VFD on Open delta autotransformer fed from a WYE source

JoeStillman

Senior Member
Location
West Chester, PA
Occupation
Electrical PE
I know that VFD's don't want to be fed from a 4-wire delta transformer. But if I hook up two autotransformers in open delta to buck a few volts off of the wye-fed circuit, the line to ground imbalance isn't as bad as on a 4-wire delta.

Will the VFD work ok? Anybody try this before?
 
Just how far are you planning to buck the voltage, and is there a big reason not to use three autotransformers in a wye or balanced closed delta configuration?
 
The reason VFDs don't "like" delta power sources is because they are built EXPECTING a consistent voltage reference to ground on all 3 phases, as you would have in a Wye (Star) configuration. How you get to the delta is irrelevant in that it's all bad from the standpoint of the risks to the VFD components.

I'm not sure why you are doing this "buck a few volts"... the VFD could not care less so long as the line voltage was in tolerance. So for example of you have a 240V rated VFD and you need to feed a 200V rated motor, it will not know or care. You can still program the output voltage going to the motor to be 200V if that's what it needs, the VFD will do whatever you tell it. The only thing it CAN'T do is create voltage that isn't there; i.e. a 208V supply and having to feed a 230V motor.
 
I know that VFD's don't want to be fed from a 4-wire delta transformer. But if I hook up two autotransformers in open delta to buck a few volts off of the wye-fed circuit, the line to ground imbalance isn't as bad as on a 4-wire delta.

Will the VFD work ok? Anybody try this before?
What does the IOM say? Back when I was working on Baldor and Toshiba drives (almost 25 years ago, mind you), both straight-up required wye sources. There's one site I remember doing a site-walk and feasibility check on installing a very large (500hp maybe?) regenerative drive where the floor ran almost entirely on 480v floating delta. We said "Thanks, no thanks" to that one.

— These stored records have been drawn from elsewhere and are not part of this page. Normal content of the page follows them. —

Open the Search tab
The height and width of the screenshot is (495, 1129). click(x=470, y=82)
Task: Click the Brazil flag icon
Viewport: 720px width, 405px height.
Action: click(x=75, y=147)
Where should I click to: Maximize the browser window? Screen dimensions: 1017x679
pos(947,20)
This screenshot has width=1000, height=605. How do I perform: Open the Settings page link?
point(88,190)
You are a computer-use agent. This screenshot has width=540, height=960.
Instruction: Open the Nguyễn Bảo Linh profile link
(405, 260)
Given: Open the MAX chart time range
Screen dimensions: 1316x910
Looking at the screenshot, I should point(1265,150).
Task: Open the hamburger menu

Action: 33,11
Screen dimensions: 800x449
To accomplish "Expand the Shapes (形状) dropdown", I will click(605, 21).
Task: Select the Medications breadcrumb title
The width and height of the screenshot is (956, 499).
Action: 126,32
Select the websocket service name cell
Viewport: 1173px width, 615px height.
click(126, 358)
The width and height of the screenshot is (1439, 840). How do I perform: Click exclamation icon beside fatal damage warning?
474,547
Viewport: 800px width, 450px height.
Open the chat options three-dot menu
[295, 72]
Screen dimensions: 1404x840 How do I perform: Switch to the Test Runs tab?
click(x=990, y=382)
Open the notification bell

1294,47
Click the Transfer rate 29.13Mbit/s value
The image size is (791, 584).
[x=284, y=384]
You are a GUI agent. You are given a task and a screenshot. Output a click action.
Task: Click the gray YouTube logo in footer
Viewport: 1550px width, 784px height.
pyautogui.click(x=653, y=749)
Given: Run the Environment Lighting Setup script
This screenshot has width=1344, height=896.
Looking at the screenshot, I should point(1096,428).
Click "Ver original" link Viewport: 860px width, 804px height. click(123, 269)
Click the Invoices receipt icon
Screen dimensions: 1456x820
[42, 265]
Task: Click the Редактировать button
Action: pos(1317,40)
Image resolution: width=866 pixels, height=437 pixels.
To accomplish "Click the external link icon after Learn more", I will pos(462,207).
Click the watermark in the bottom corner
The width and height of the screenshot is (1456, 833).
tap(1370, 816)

I'm not sure why you are doing this "buck a few volts"... the VFD could not care less so long as the line voltage was in tolerance.
And this... again, what's the IOM say? With the IT gear I deal with today, we have the CBEMA/ITIC curve to guide us, but just about anything industrial should also have this included somewhere in their manuals.
 
I have found a cost efficient way to do a VFD on a open delta is a 1-phase to 3-phase VFD, the vendor oversized the VFD.
Where phases A-B is a 240V stinger transformer,
A-C is 120/240 split phase lighting pot,
and B-C is open,

A 1-phase VFD will work well on the A-B set, even if B is 208 to ground and A is 120 to ground.
And it only loads kVA on that stinger xfromer.
A 1- phase VFD does not like the open B-C set (and it disproportionately loads both stinger and lighting pot)
Only a 3-phase VFD gets weirded out by a 240 delta, 1-phase works fine and you can put its load on either transformer.
 
The reason VFDs don't "like" delta power sources is because they are built EXPECTING a consistent voltage reference to ground on all 3 phases, as you would have in a Wye (Star) configuration.
And this would be even more of an issue with OP configuration.

The open delta would equally affect the (3) L-L voltages but it would totally mess up the L-G voltages one of which would remain at 120V while the other two would be somewhat lower.
 
This discussion has gone slightly awry. The OP has a wye supply, not an open delta. But they want to reduce the voltage for some reason, and want to use an 'open delta autotransformer'. This is quite a bit different than a typical 'open delta high leg supply'. The only similarity is that you use 2 transformers in an open delta configuration, but the grounding is closer (not exactly, just closer) to a typical wye grounded system.